Provided material ->
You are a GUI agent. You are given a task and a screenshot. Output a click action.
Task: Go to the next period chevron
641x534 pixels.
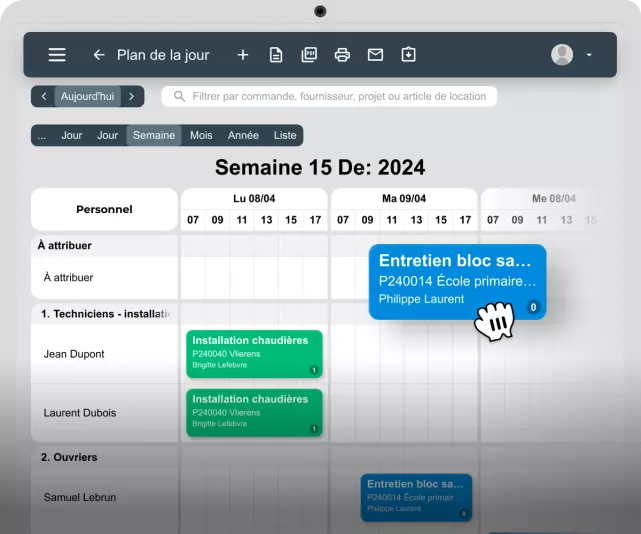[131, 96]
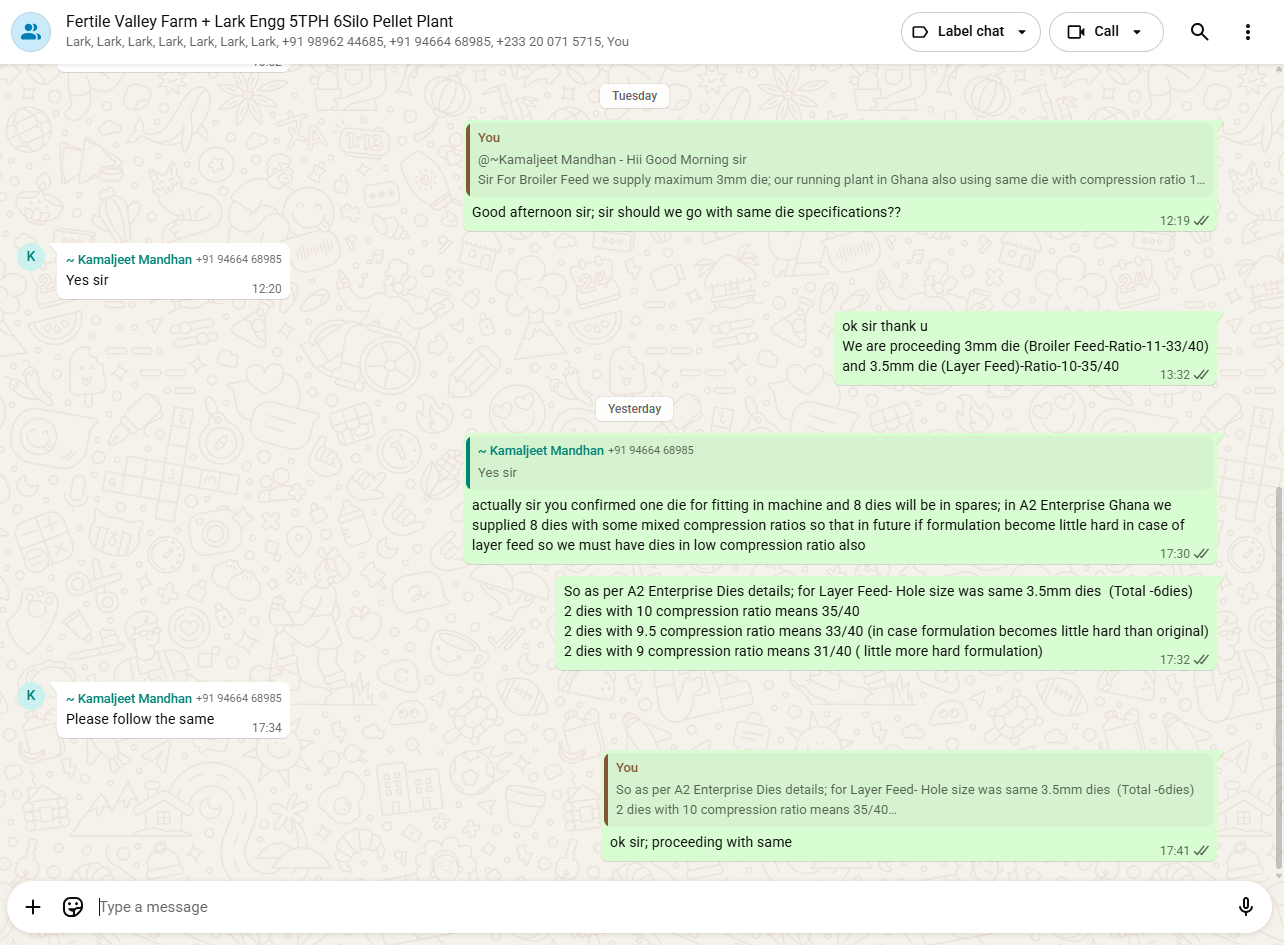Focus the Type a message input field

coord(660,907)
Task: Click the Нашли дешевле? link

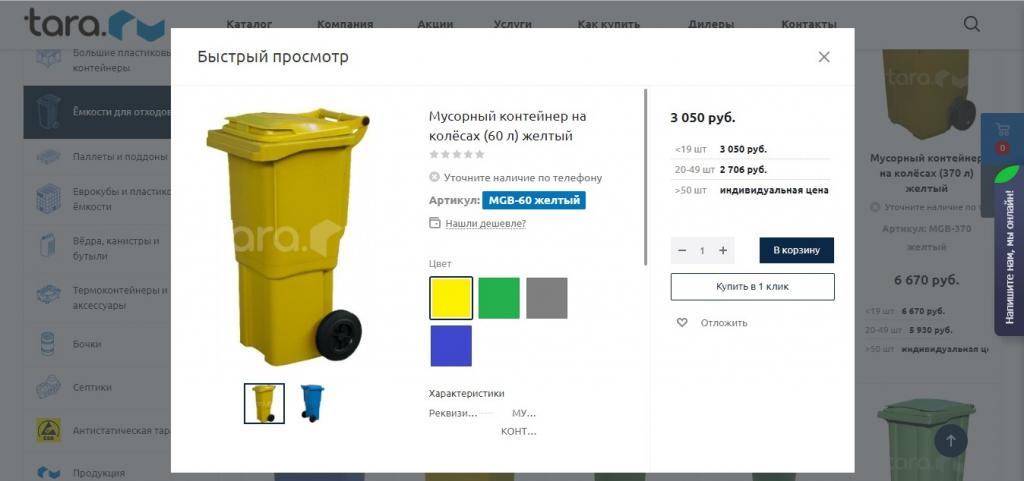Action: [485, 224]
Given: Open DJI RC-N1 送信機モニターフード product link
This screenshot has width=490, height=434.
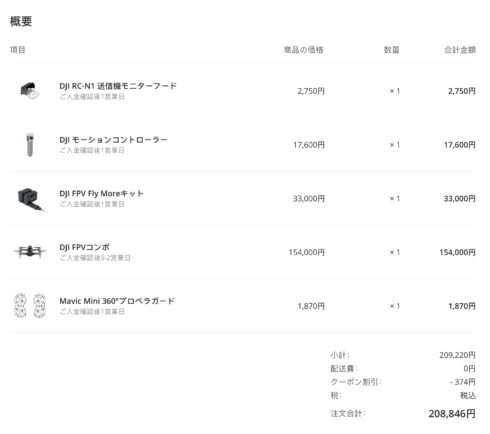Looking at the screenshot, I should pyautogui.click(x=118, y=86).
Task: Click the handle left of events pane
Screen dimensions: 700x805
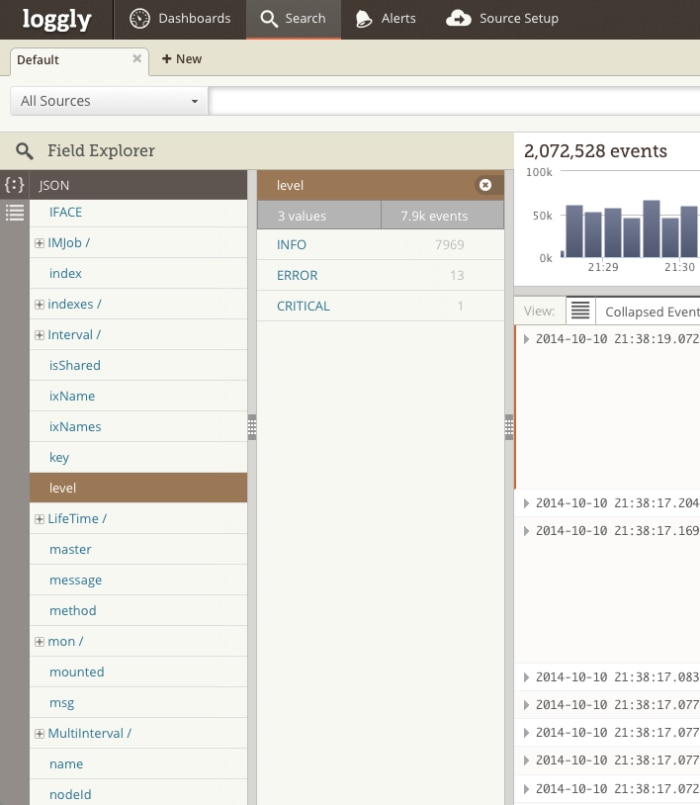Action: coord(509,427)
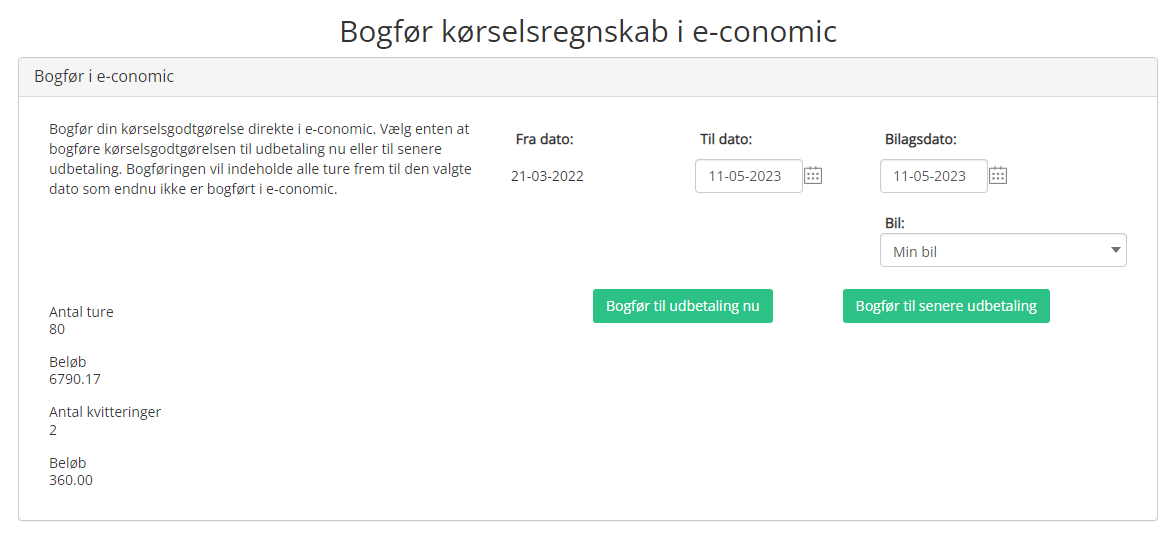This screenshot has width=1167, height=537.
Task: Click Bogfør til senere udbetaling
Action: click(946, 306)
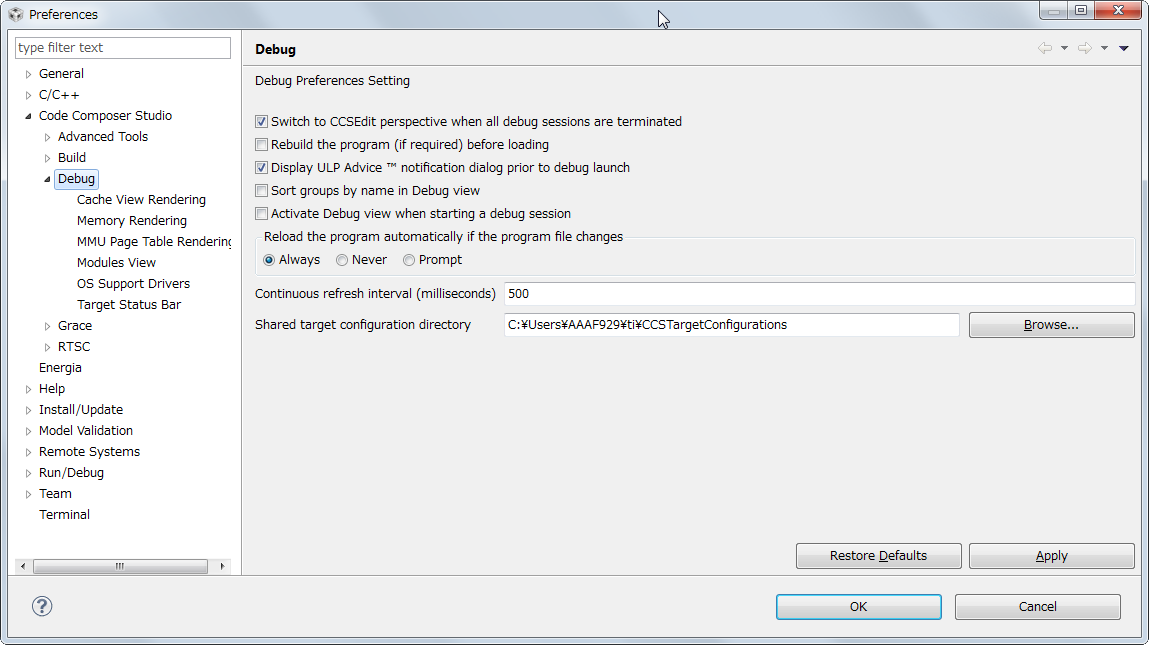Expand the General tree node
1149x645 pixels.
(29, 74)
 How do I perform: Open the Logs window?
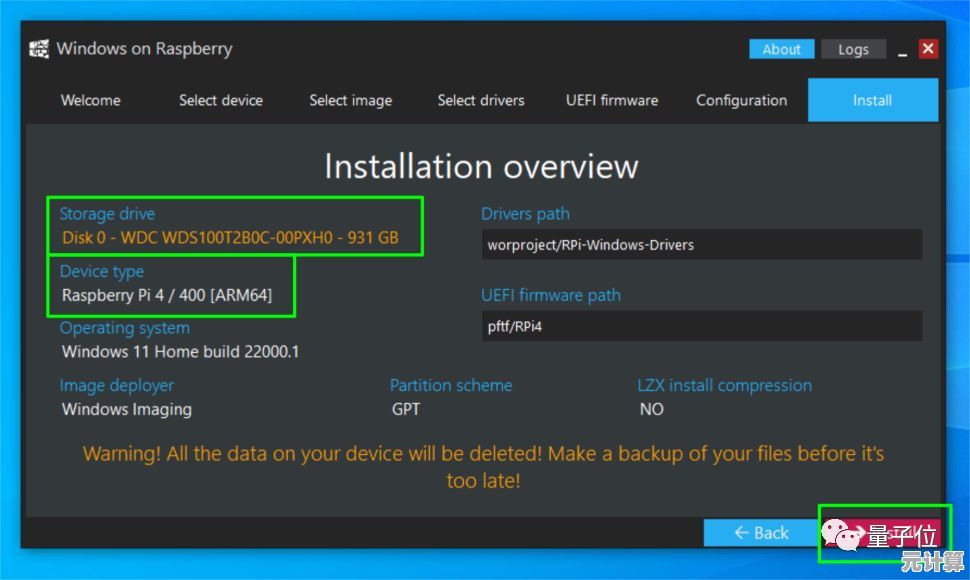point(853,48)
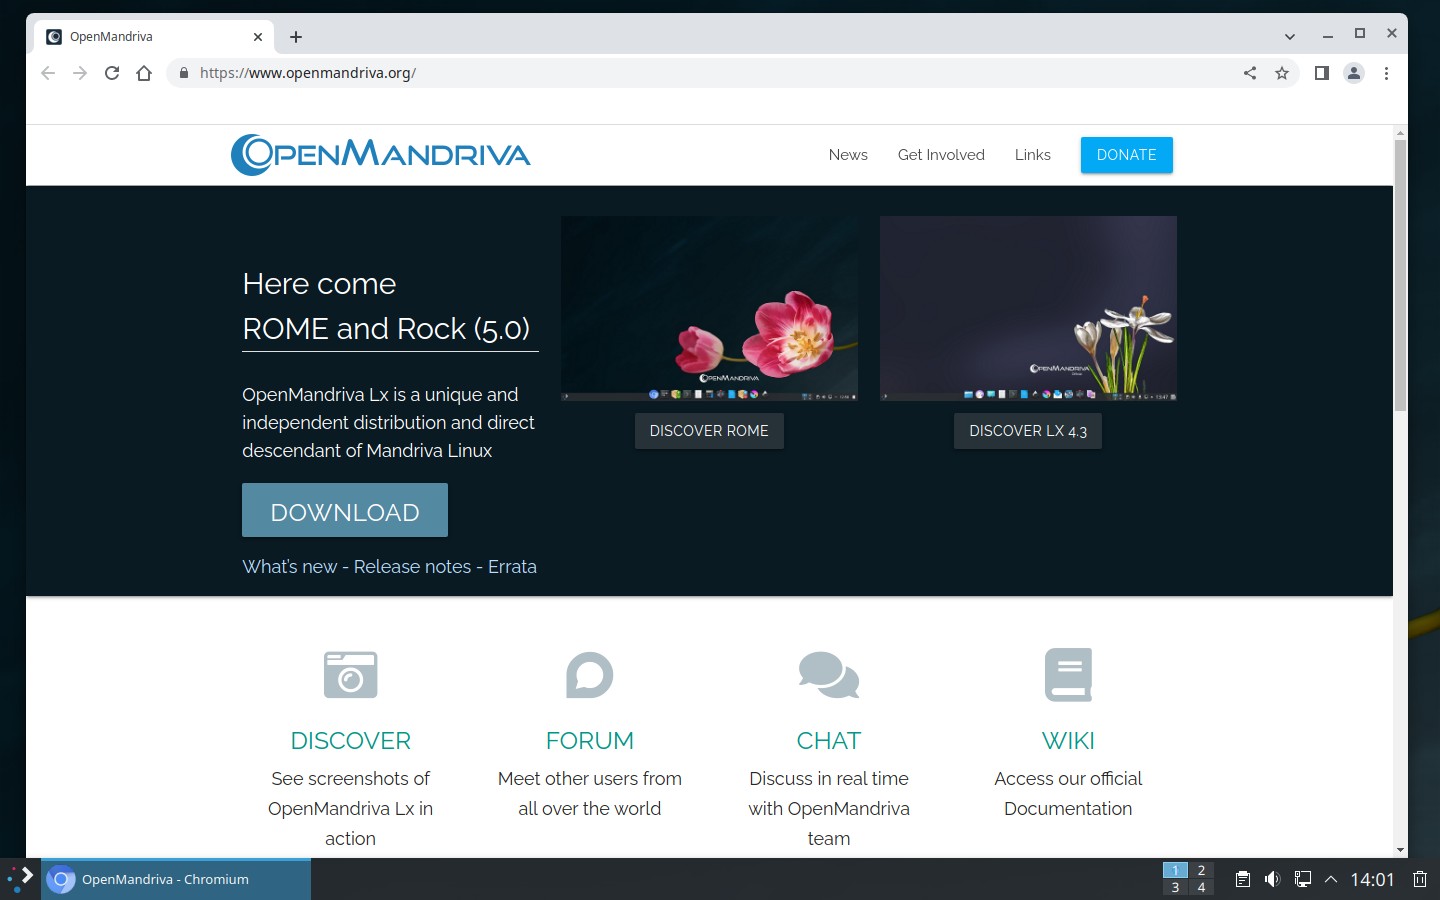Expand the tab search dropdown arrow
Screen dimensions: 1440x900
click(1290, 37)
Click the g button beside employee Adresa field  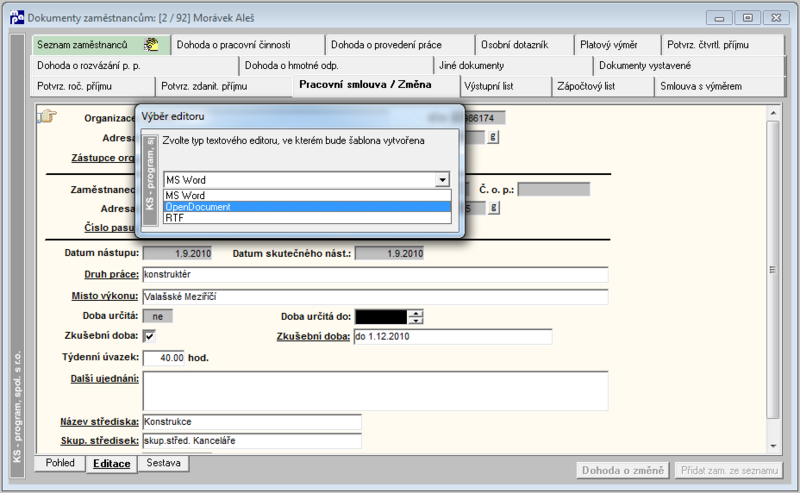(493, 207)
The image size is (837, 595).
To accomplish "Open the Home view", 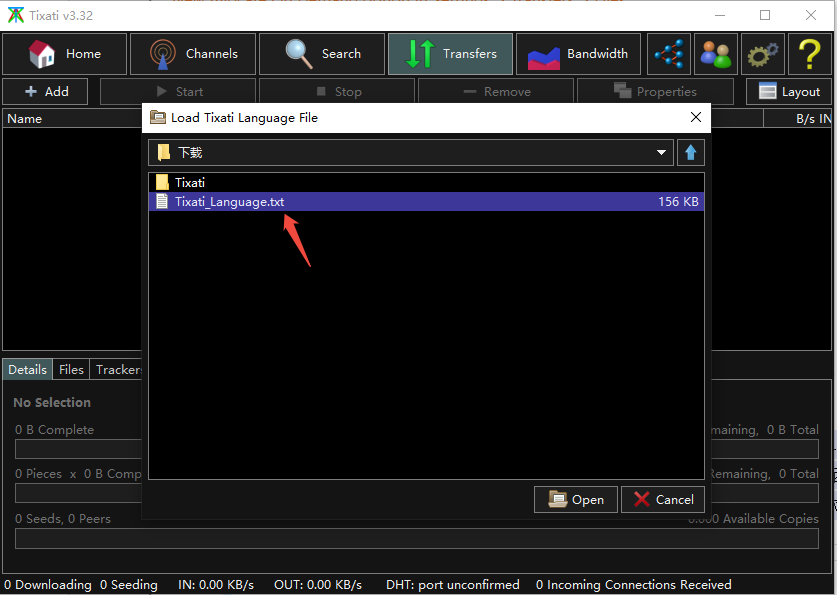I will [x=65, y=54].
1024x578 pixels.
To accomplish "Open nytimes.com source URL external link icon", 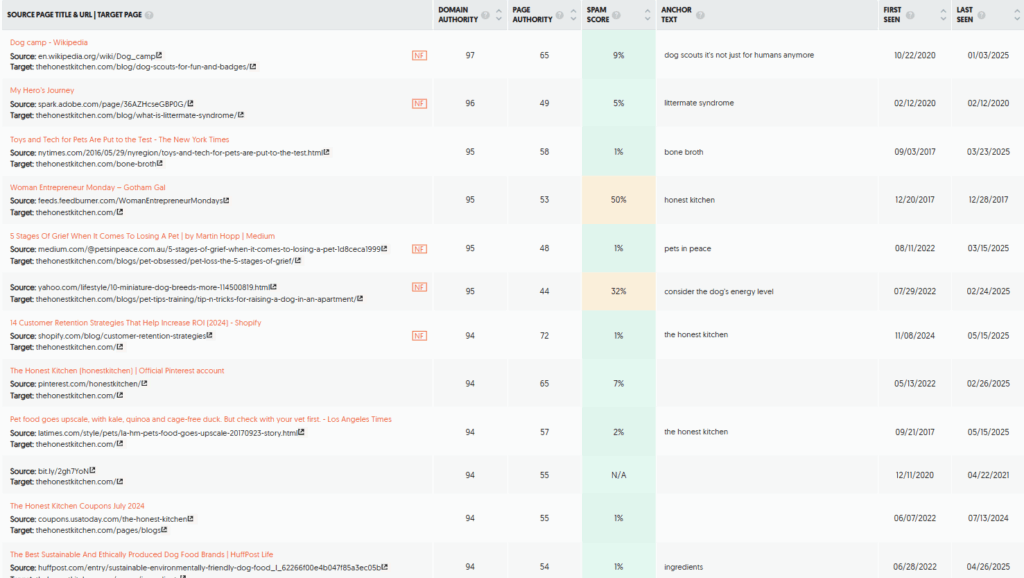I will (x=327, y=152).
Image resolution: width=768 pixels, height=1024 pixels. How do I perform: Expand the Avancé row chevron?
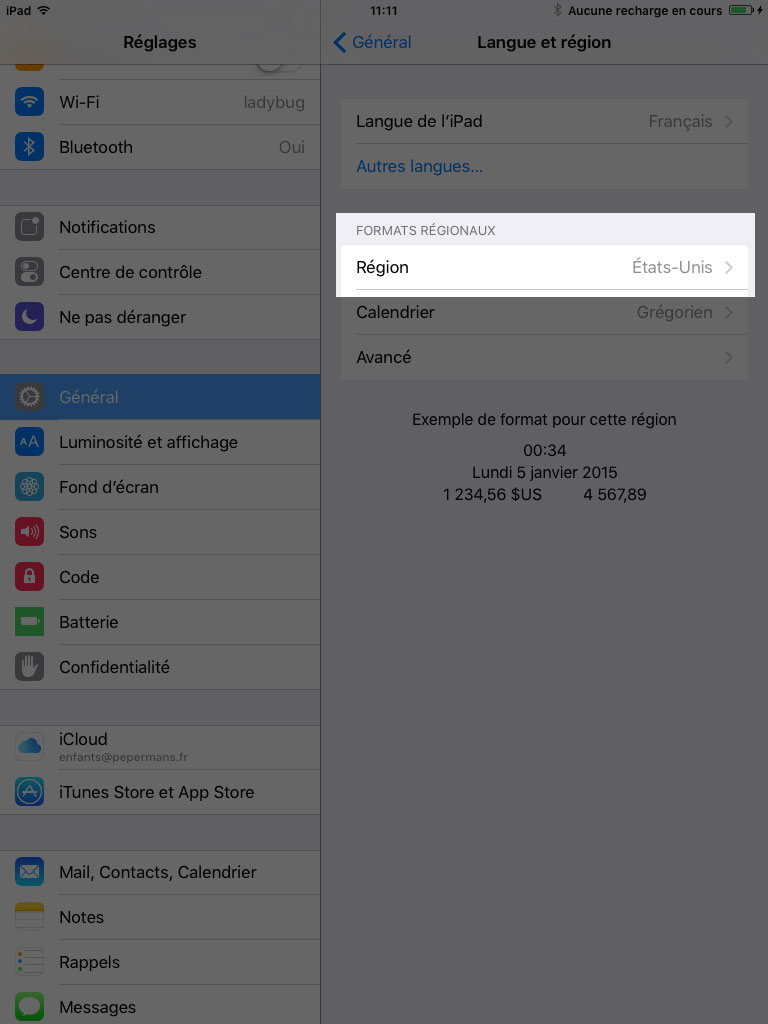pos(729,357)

Brief -> Everything from the first line of the records through the line containing "Given: Open DJI RC-N1 送信機モニターフード product link" should be reproduced exactly, apart from the pictures.

Solution to this problem ->
You are a GUI agent. You are given a task and a screenshot. Output a click action.
Task: Go to the next period chevron
641x534 pixels.
[131, 96]
Focus the Type a message input field

coord(660,907)
Task: Click the Нашли дешевле? link

Action: [485, 224]
Given: Open DJI RC-N1 送信機モニターフード product link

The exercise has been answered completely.